Task goal
Write out all of the records, keeping each one exactly as written.
------ Information shown ------
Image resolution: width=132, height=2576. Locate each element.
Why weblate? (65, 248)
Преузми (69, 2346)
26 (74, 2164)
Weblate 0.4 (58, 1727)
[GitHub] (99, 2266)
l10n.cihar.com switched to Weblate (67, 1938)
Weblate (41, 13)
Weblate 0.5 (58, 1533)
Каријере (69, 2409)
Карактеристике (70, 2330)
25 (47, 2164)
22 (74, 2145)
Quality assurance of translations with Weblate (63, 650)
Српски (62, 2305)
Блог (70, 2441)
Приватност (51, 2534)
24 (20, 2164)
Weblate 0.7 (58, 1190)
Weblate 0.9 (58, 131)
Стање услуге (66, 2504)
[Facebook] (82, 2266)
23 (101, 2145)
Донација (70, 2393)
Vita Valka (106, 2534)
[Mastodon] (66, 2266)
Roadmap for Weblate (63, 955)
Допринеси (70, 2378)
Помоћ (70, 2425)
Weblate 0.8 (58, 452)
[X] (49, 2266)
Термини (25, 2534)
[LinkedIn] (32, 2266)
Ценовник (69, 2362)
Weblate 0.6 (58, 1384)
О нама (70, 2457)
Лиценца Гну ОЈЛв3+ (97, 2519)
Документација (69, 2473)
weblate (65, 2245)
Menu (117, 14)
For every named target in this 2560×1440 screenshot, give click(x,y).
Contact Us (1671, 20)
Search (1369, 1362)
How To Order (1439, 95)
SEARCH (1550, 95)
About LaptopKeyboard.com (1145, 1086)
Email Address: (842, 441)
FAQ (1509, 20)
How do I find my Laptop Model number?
------
Solution to the exercise
Image resolution: width=132, height=2576. Locate each element.
Why weblate? (65, 248)
Преузми (69, 2346)
26 (74, 2164)
Weblate 0.4 (58, 1727)
[GitHub] (99, 2266)
l10n.cihar.com switched to Weblate (67, 1938)
Weblate (41, 13)
Weblate 0.5 (58, 1533)
Каријере (69, 2409)
Карактеристике (70, 2330)
25 (47, 2164)
22 (74, 2145)
Quality assurance of translations with Weblate (63, 650)
Српски (62, 2305)
Блог (70, 2441)
Приватност (51, 2534)
24 (20, 2164)
Weblate 0.7 (58, 1190)
Weblate 0.9 (58, 131)
Стање услуге (66, 2504)
[Facebook] (82, 2266)
23 (101, 2145)
Донација (70, 2393)
Vita Valka (106, 2534)
[Mastodon] (66, 2266)
Roadmap for Weblate (63, 955)
Допринеси (70, 2378)
Помоћ (70, 2425)
Weblate 0.8 (58, 452)
[X] (49, 2266)
Термини (25, 2534)
[LinkedIn] (32, 2266)
Ценовник (69, 2362)
Weblate 0.6 (58, 1384)
О нама (70, 2457)
Лиценца Гну ОЈЛв3+ (97, 2519)
Документација (69, 2473)
weblate (65, 2245)
Menu (117, 14)
For every named target in this 2560×1440 screenshot, give click(x,y).
Contact Us (1671, 20)
Search (1369, 1362)
How To Order (1439, 95)
SEARCH (1550, 95)
About LaptopKeyboard.com (1145, 1086)
Email Address: (842, 441)
FAQ (1509, 20)
How do I find my Laptop Model number?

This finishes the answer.